(What is needed) Below are the records; copy each line in which "agent" occurs.

Stored data entries:
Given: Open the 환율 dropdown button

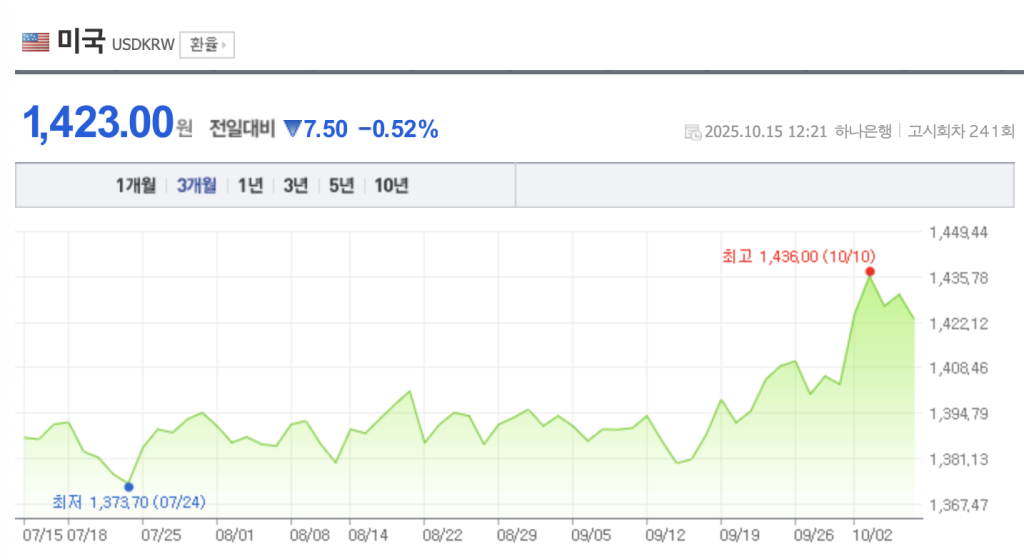Looking at the screenshot, I should tap(206, 45).
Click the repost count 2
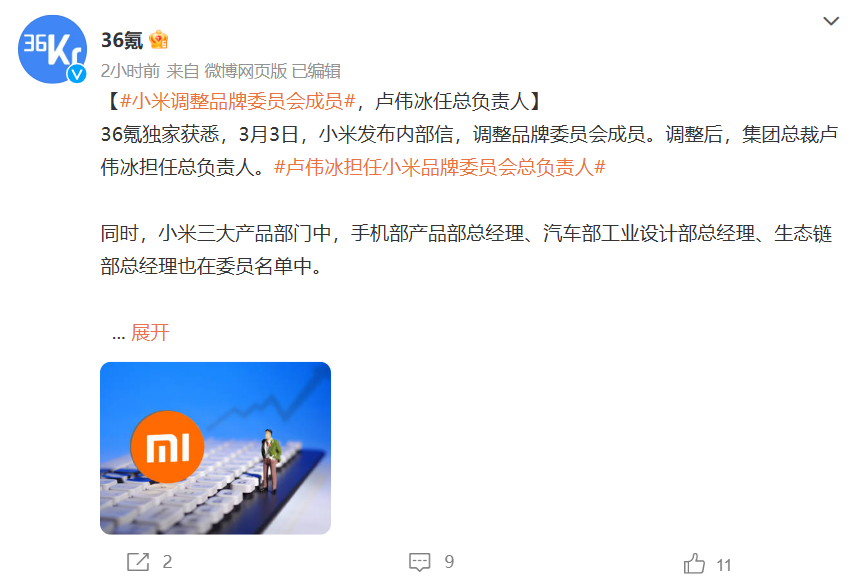 [167, 562]
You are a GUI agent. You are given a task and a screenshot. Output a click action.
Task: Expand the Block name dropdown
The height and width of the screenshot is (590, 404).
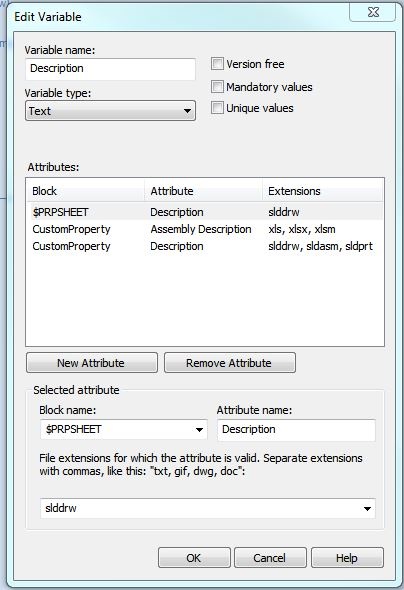pos(199,429)
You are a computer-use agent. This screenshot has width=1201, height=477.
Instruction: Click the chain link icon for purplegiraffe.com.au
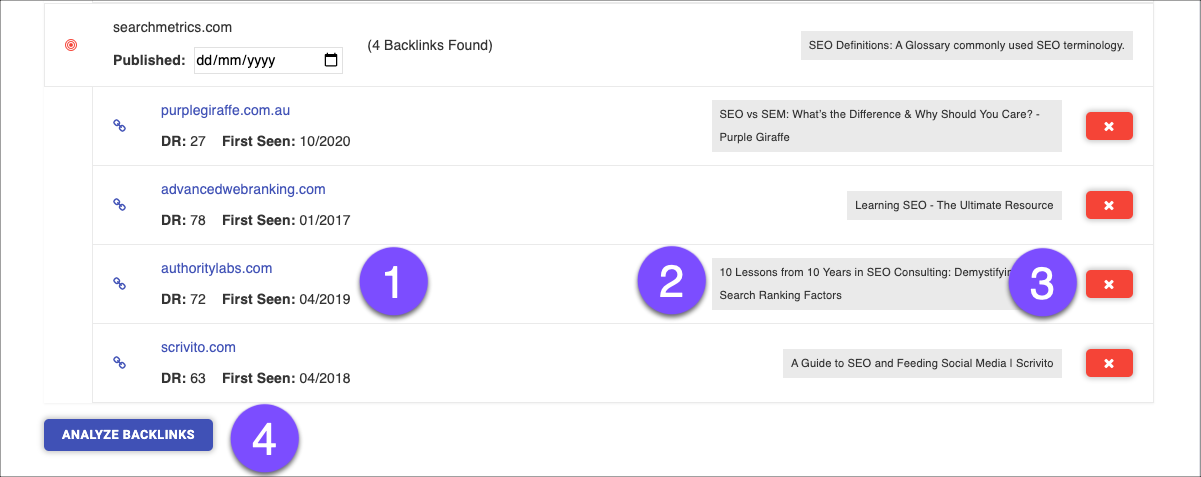tap(119, 126)
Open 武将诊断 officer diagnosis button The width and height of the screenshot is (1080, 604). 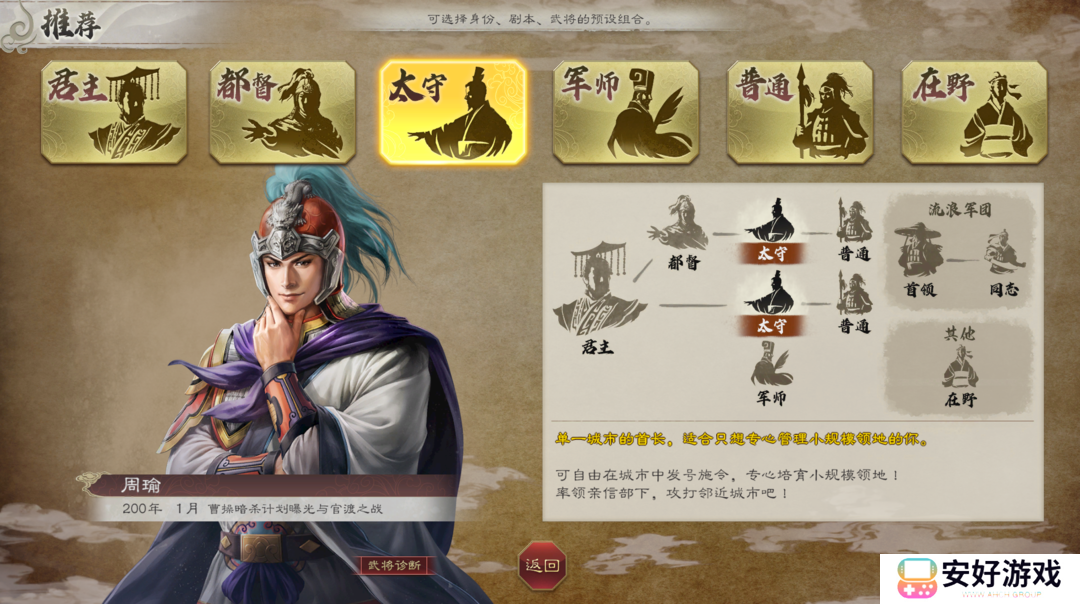click(x=394, y=565)
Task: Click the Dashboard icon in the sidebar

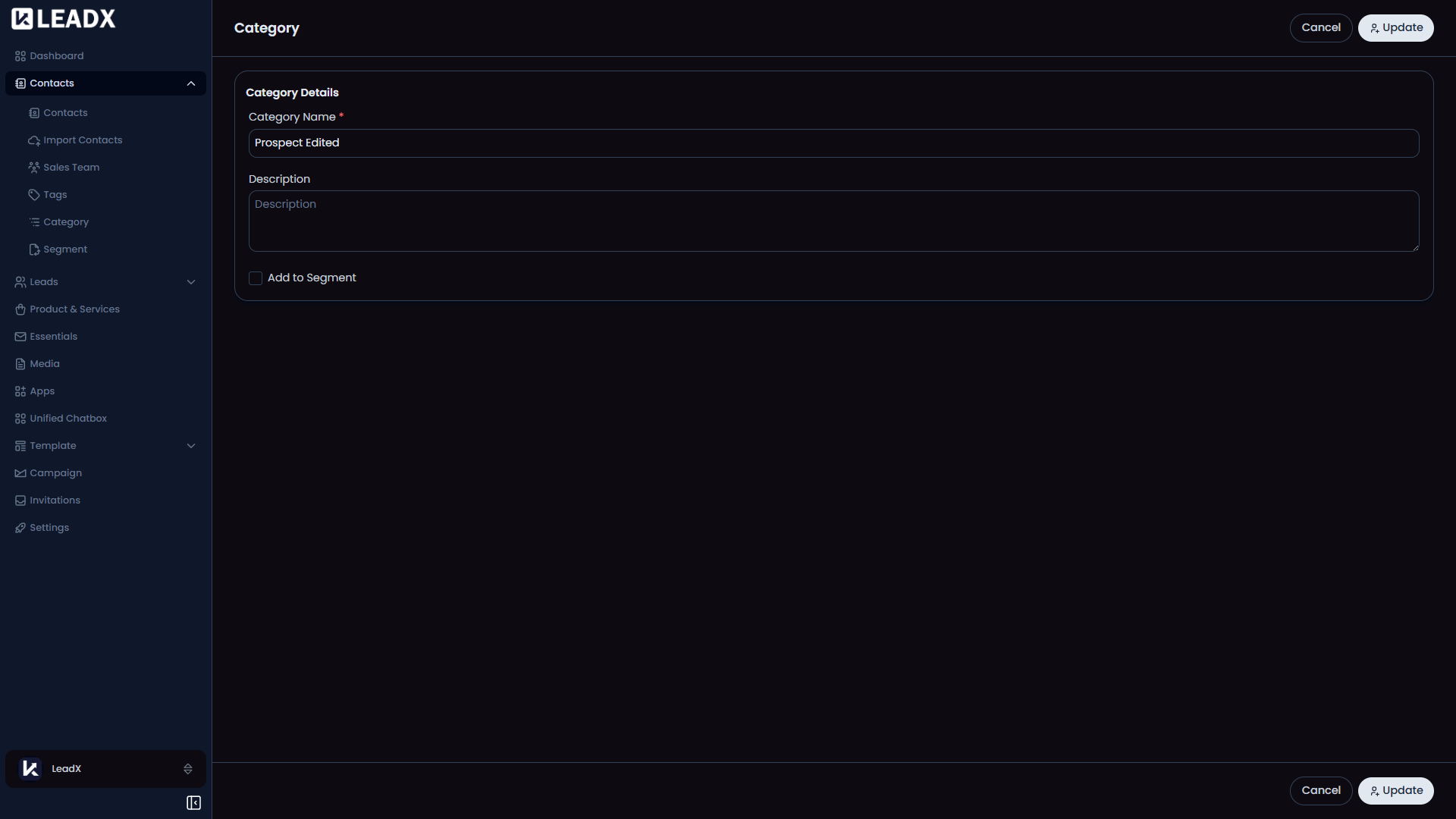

(Response to the exercise)
You are a GUI agent. You are given a task and a screenshot. Output a click action.
You are a computer-use agent. This screenshot has width=1201, height=477.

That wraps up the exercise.